مقالات پذیرفته شده در نهمین کنگره بین المللی زیست پزشکی
Artificial Intelligence-Driven Smart Nanosystems: A Revolution in Personalized Medicine with Gene Delivery and Drug Delivery.
Artificial Intelligence-Driven Smart Nanosystems: A Revolution in Personalized Medicine with Gene Delivery and Drug Delivery.
mahdieh kamali,1,*
1. Department of Biotechnology, Faculty of Basic Sciences, University of Maragheh, Maragheh, Iran
Introduction: Personalized medicine has revolutionized biomedical sciences by tailoring treatments to patients genetic, physiological, and environmental profiles. The convergence of artificial intelligence (AI) and nanotechnology offers unprecedented opportunities to enhance diagnostic precision, therapeutic efficacy, and safety in targeted drug and gene delivery. Smart nano systems, including lipid nanoparticles, polymeric nanoparticles, DNA/peptide nanostructures, exosomes, and inorganic nanoparticles, guided by AI, effectively overcome biological barriers such as the blood-brain barrier and disease microenvironment heterogeneity. This systematic review explores the role of this synergy in the design, optimization, and clinical translation of nanocarriers while addressing key challenges.
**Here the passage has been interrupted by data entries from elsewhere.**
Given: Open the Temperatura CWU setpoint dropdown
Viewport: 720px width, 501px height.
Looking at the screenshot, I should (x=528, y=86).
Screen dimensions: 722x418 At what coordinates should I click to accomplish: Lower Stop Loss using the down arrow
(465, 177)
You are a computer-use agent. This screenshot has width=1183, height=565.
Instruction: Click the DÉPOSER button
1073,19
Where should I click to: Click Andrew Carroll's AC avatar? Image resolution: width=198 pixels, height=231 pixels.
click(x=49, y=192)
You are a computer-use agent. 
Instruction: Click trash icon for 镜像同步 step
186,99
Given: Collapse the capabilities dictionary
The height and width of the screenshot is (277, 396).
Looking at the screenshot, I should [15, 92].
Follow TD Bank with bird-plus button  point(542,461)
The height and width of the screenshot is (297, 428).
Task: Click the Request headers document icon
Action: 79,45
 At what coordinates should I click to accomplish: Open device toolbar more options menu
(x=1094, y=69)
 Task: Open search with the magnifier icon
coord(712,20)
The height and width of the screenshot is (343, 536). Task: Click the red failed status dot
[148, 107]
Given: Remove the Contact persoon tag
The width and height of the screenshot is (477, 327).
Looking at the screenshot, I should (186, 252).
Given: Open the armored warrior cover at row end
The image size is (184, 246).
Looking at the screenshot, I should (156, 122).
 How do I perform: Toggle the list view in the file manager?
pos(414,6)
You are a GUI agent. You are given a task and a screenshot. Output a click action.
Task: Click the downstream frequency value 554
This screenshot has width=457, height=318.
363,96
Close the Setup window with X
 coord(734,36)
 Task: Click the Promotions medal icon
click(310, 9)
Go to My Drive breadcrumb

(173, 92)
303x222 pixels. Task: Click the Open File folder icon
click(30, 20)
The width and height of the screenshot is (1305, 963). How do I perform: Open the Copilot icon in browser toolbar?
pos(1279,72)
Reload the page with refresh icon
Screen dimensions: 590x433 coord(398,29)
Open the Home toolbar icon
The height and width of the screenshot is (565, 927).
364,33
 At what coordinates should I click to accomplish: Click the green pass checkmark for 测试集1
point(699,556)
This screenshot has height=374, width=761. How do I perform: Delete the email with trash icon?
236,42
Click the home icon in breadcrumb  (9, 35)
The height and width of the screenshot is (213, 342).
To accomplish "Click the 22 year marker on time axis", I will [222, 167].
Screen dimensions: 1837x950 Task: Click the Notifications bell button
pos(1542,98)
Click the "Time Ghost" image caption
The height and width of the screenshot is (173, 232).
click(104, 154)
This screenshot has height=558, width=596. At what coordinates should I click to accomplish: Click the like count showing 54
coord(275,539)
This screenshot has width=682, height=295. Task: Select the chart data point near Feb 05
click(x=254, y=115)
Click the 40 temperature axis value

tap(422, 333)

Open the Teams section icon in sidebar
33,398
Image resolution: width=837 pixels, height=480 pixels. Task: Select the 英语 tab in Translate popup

Methods: The inclusion criteria covered studies exploring the use of artificial intelligence in the design, optimization, or clinical application of nanosystems for drug and gene delivery, with a particular emphasis on cancer, neurological disorders, and CRISPR/Cas9-based gene therapy. Studies were excluded if they were non-biomedical in scope, published in languages other than English, or lacked experimental or simulation data. Both qualitative synthesis and quantitative evaluation were applied to the selected literature to highlight current research trends and to identify existing knowledge gaps.
Results: The analysis revealed that machine learning approaches, such as support vector machines, random forest models, and advanced deep neural networks, have substantially contributed to refining the physicochemical profiles of nanoparticles, particularly with respect to their size, surface charge, and chemical composition. In parallel, molecular dynamics simulations enhanced by artificial intelligence have provided accurate predictions regarding the stability and self-assembly behavior of DNA- and peptide-based nanostructures, offering valuable guidance for the rational development of targeted delivery platforms. Predictive modeling strategies further enabled the simulation of nanoparticle–cell interactions, protein corona dynamics, and biodistribution patterns, ultimately supporting improved blood–brain barrier penetration and more precise tumor localization. In addition, stimuli-responsive nanosystems—sensitive to environmental or external triggers such as pH, temperature, light, or ultrasound—have demonstrated real-time monitoring and controlled release capacities that markedly improved the delivery efficiency of mRNA molecules and CRISPR elements. Exosomes optimized through AI-based design also showed enhanced drug loading and tissue-specific targeting, translating into higher therapeutic effectiveness in both oncology and neurodegenerative disease contexts.
Conclusion: The integration of AI and smart nanosystems has transformed personalized medicine by accelerating design, modeling complex biological interactions, and enhancing targeted delivery, thereby improving treatment precision and safety. Nanocarriers show immense potential in gene therapy, cancer, and neurological disorders. Future research should focus on robust regulatory frameworks, scalable clinical trials, integration with omics data, and transparent AI algorithms to ensure sustainable and inclusive therapeutic advancements.